Sound City, which closed in 2010, is the subject of a new feature-length documentary of the same name from Foo Fighters front-man Dave Grohl in his directorial debut. Slated to debut today at the Sundance Film Festival, Sound City includes interviews with Young, Stevie Nicks, Tom Petty, Lars Ulrich, Butch Vig and other legends whose work was captured on the studio’s fabled Neve 8028 recording console, as well as a series of electric recording sessions featuring Grohl and many of those same artists for the film’s soundtrack.

For Kenny Stoff, a director and cinematographer who served as Grohl’s DP on the film, the project was a dream come true. Stoff, who directs commercials and music videos through Los Angeles production company A Common Thread, has worked with a host of recording artists and other celebrities before, but Sound City was like venturing into the Rock and Roll Hall of Fame sprung to life. “I’m a huge music fan, and every day some legend would walk through the door,” he recalls. “It was a privilege just to be in the same room.”

Stoff worked on the project over a period of 13 months, shooting interviews and recording sessions as Grohl’s and his subjects’ schedules allowed. Many of the interviews were shot at Grohl’s personal recording studio, while others were shot at artists’ homes or on location. (Stoff shot Grohl’s interview with Mick Fleetwood in a room at Hollywood’s landmark Chateau Marmont.) Most of the interviews were recorded with a pair of Red Epic cameras. However, for the recording sessions, Stoff added a battery of remote-operated cameras in order to capture a fly-on-the-wall perspective. “We got some of the best stuff when we were out of the room and they forgot about the cameras,” he recalls.

Sound City was an important project for Grohl and as a result, Stoff says, he pushed his collaborators hard. “He had extremely high expectations and he expected everyone to deliver,” Stoff says. “But the great thing about that was he let you do it. He made everyone around him better.”

“This was an important project for Dave, and he knew what story he wanted to tell,” Stoff adds. “He wanted to make a statement about the state of music today.”

For Stoff, a highlight of the production was a trip the crew made to Hawaii to record an interview with Neil Young. Stoff selected a resort on Kona for the interview. “We found a spot that was perfect for Neil,” he recalls. “It was a place where they do luaus with volcanic rock, petrified trees and a wood box for him to sit on. And it was a perfect, blue-sky day. Then, just as Neil arrived, the skies turned grey. It was as though he brought his own weather system. The interview was magical. It was electric, amazing.”

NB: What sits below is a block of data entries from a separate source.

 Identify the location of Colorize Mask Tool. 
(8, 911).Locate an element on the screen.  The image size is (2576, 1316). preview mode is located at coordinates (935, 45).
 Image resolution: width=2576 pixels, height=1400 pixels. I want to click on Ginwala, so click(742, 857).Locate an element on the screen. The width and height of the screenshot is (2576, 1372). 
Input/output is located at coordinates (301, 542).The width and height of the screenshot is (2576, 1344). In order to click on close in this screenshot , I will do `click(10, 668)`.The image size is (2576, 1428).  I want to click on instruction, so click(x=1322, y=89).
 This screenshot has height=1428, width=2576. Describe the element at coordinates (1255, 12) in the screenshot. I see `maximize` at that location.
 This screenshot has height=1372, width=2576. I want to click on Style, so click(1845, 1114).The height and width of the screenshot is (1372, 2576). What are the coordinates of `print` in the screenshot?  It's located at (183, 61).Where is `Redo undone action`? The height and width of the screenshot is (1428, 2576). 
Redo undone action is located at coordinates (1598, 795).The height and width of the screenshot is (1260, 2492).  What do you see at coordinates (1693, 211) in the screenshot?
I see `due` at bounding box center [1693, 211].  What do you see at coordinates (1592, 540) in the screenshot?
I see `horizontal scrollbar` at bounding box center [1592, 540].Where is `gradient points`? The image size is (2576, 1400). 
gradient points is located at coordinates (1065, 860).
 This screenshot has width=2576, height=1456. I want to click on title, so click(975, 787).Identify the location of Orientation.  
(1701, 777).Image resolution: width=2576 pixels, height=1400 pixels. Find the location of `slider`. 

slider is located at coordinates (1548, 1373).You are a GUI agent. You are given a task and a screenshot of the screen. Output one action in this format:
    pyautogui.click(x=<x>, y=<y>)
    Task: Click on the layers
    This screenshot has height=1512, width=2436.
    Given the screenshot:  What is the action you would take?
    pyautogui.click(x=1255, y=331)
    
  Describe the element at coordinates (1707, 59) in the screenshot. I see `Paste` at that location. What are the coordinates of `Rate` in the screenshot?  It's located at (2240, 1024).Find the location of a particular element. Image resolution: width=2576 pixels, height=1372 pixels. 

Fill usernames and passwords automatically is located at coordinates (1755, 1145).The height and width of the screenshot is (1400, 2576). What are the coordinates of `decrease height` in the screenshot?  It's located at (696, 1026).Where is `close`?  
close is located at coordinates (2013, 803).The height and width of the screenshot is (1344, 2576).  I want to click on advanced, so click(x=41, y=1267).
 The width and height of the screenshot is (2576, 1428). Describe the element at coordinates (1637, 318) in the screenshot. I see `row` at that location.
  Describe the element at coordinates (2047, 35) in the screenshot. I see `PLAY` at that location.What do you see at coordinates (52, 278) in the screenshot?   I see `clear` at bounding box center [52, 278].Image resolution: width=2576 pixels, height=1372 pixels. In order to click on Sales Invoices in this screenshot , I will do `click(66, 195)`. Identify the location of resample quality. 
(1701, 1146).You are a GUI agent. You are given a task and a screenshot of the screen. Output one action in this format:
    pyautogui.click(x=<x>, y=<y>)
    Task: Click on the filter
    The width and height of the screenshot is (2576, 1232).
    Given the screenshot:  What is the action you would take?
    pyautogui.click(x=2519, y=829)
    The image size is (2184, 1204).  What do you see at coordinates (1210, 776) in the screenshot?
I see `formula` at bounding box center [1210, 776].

Stoff also recalls a memorable recording session for a song called Mantra featuring Grohl, Queens of the Stone Age guitarist Joshua Homme, and Trent Reznor. “Throughout the whole production, we talked about ‘capturing the magic in the bottle,’” he says, “and that night we did it. It was lit and shot beautifully. We were shooting b-camera through a Sterno cam, so there is heat distortion on everything. And the song itself was incredible. The hairs on the back of your neck stood up. I was so into the music, the camera seemed to be operating itself. It was the highlight of the movie, a transcendent moment.”

Stoff is currently working on a new project with Grohl, a music video for the band Soundgarden, and he is looking forward to resuming his commercial directing career via A Common Thread, where his recent credits include a public service campaign for the Bob Woodruff Foundation.